Clematis encarava o monte de terra escura, amargurada, de feições retorcidas em expressões de pura dor. 

— Talvez devêssemos ir. — Ela murmurou.

— Sim, vamos para casa. — Emull acariciava os braços dela, amoroso. 

— Não. 

— Não?

Emull franzia o cenho sem entender o que Clematis queria exatamente. 

— Eu quis dizer ir embora de Vilarejo.

O desespero e ódio dela passavam para Emull, atravessando o tecido grosso de lã escura do xale. Clematis sabia algo, ele podia sentir. 

— Não viu a garota usando as roupas da nossa Roudinie? — Clematis rosnou.

— Eu... Tem certeza? 

Clematis assentiu devagar, rangendo os dentes. 

...

O negrume da noite o intimidava menos; sua alma estava fragmentada após ter seu filho banido e sua filha morta. Nada mais parecia medonho, nenhuma dor era o bastante. Seu interior estava vazio e Emull podia ver que estava sendo bem pior para Clematis. 

Teria ele de ser forte por ambos. 

...

Emull podia ouvir a esposa mexendo em coisas no andar de baixo e sabia que ela estava enfiando o que fosse essencial em uma bolsa de lona grande. Alguma coisa estava terrivelmente errada e Clematis estava certa quando culpava o Ancião e sua família pela morte de Roudinie.

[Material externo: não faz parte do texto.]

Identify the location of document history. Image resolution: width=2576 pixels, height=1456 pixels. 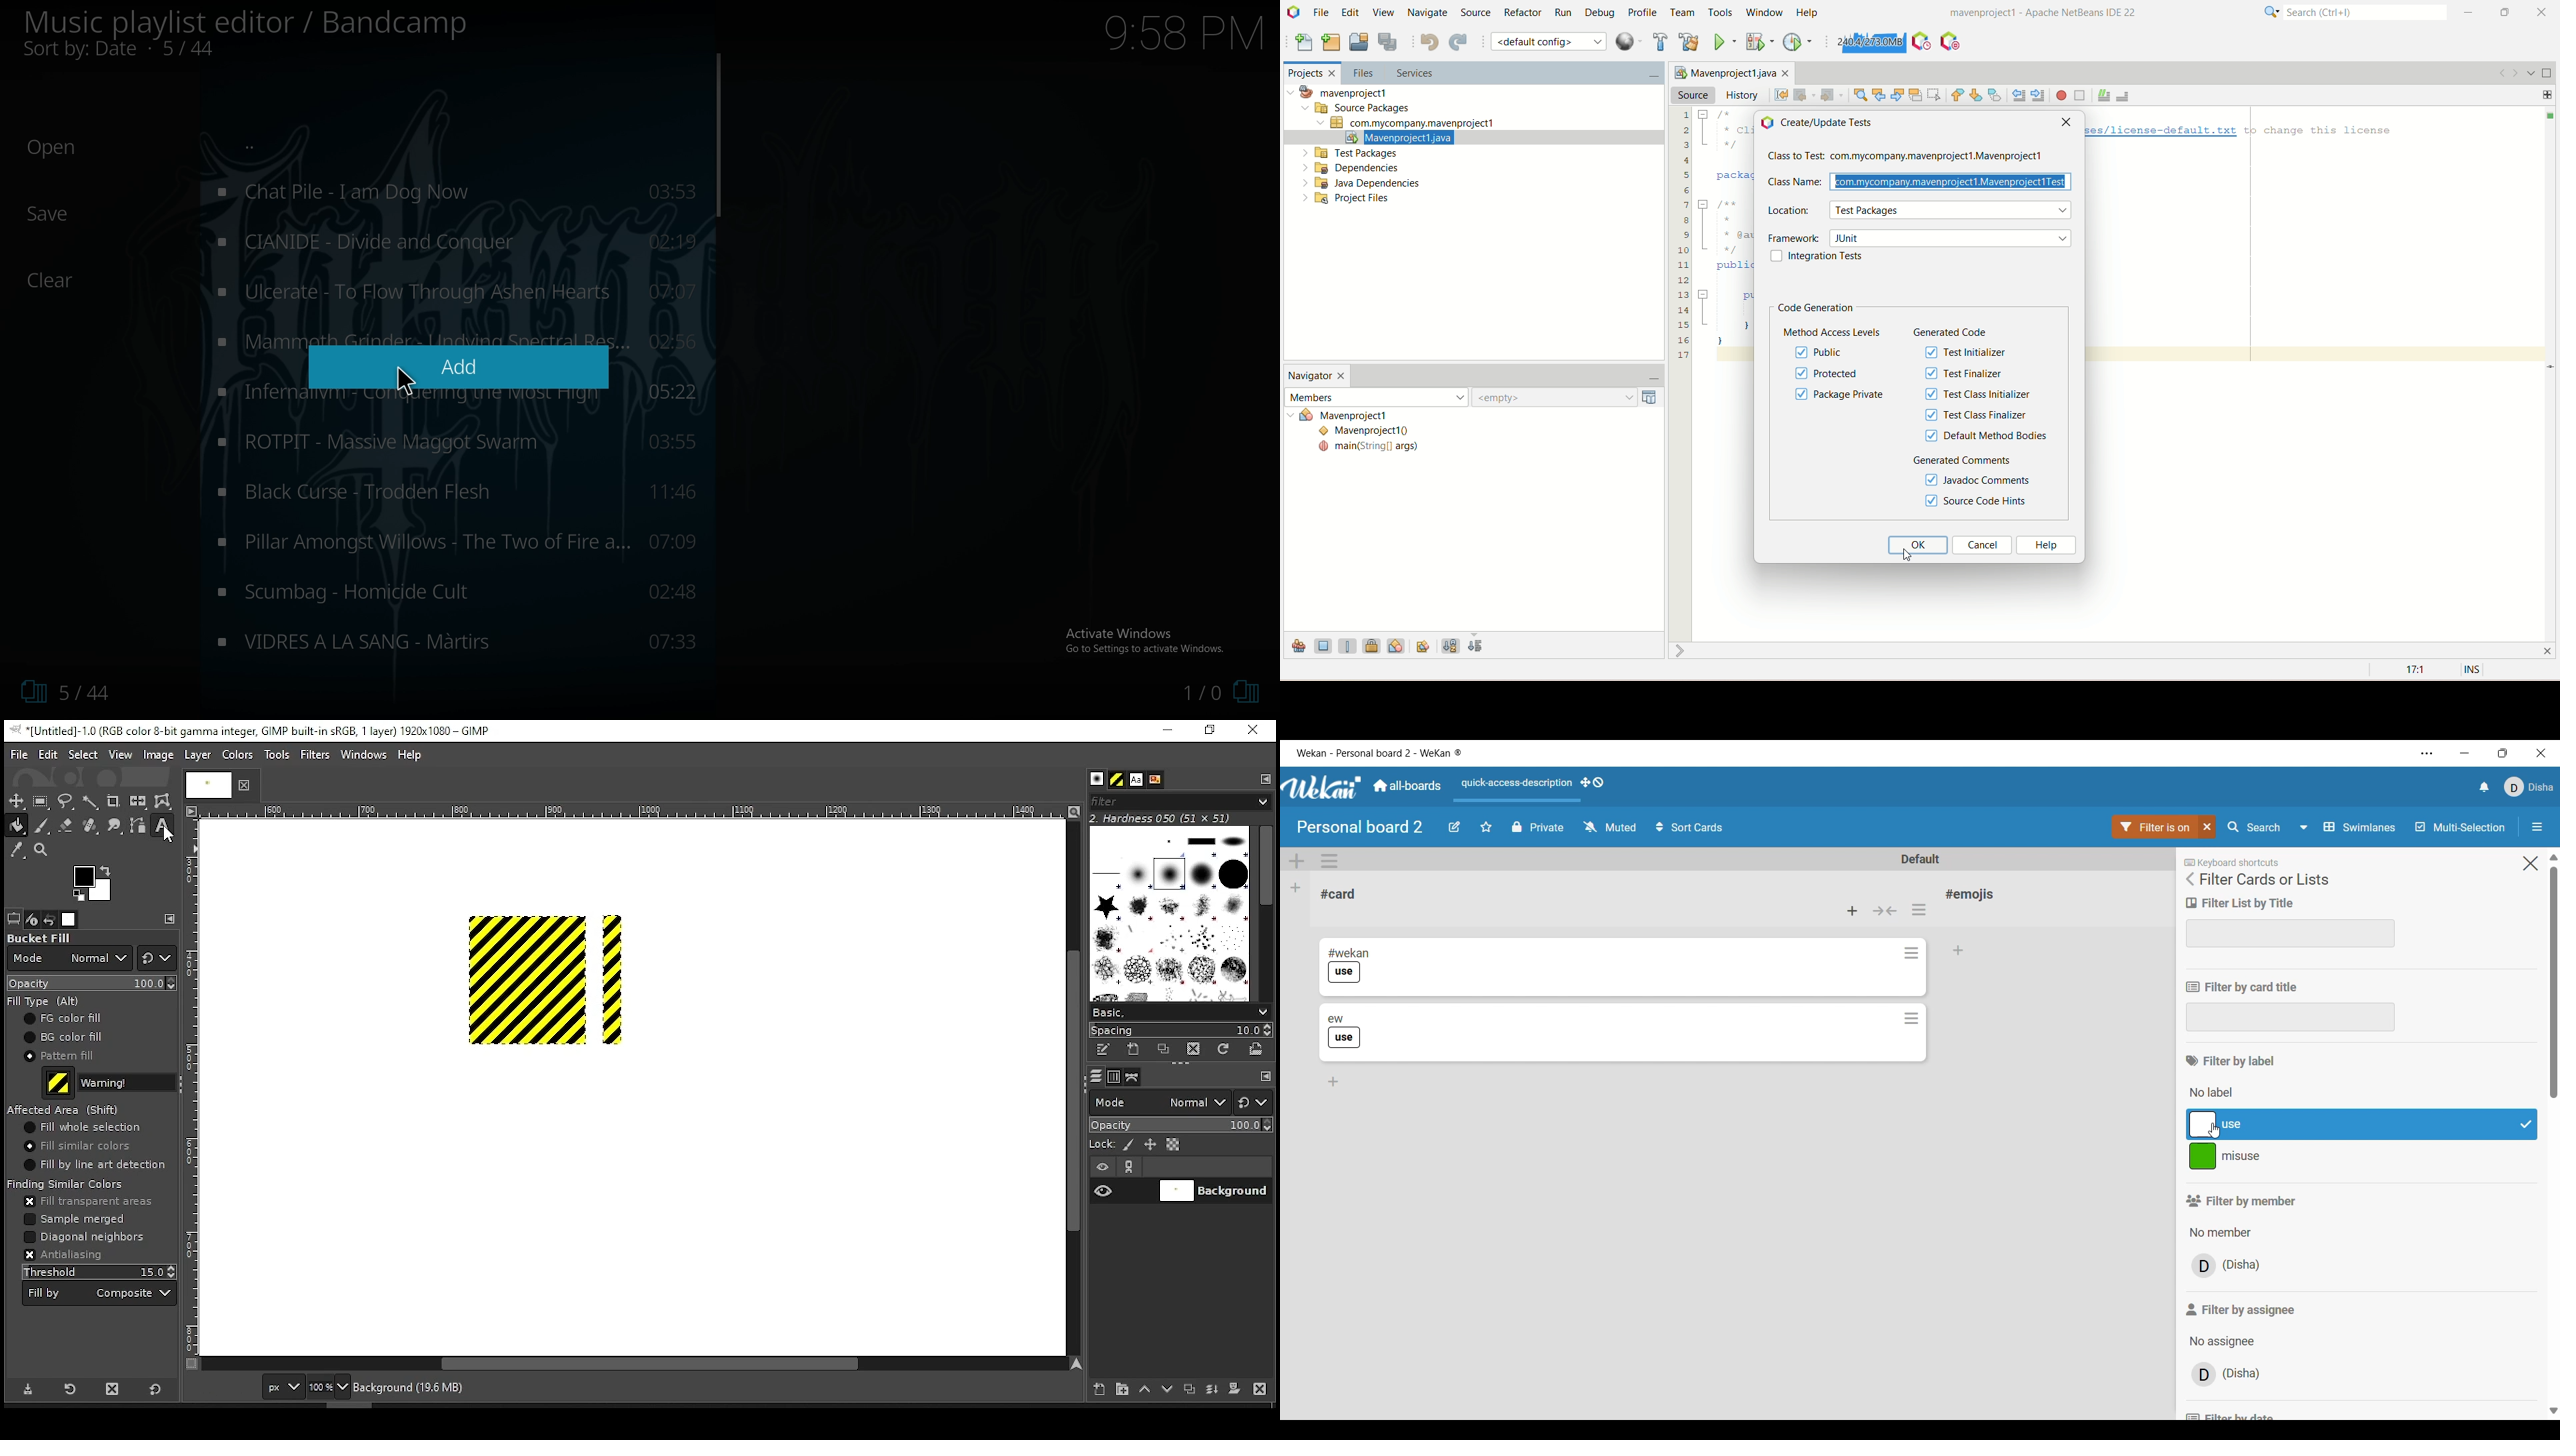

Emull olhava a noite muito escura pela janela, morto por dentro, fitando a Mariposa em pé no telhado da casa em frente, do outro lado da Rua Primeira. Nem mesmo a criatura fantasmagórica que retribuía seu olhar, enrolada nas próprias asas e tremulando com o vento forte o amedrontava. Perder seus filhos o transformara em algo pior do que uma laranja bichada e podre. Trincava os dentes tentando conter o ódio que se apoderava dele enquanto sustentava o olhar impassível da Mariposa. 

Se havia algo pior do que Mariposas, esse algo certamente se tratava dos habitantes de Vilarejo.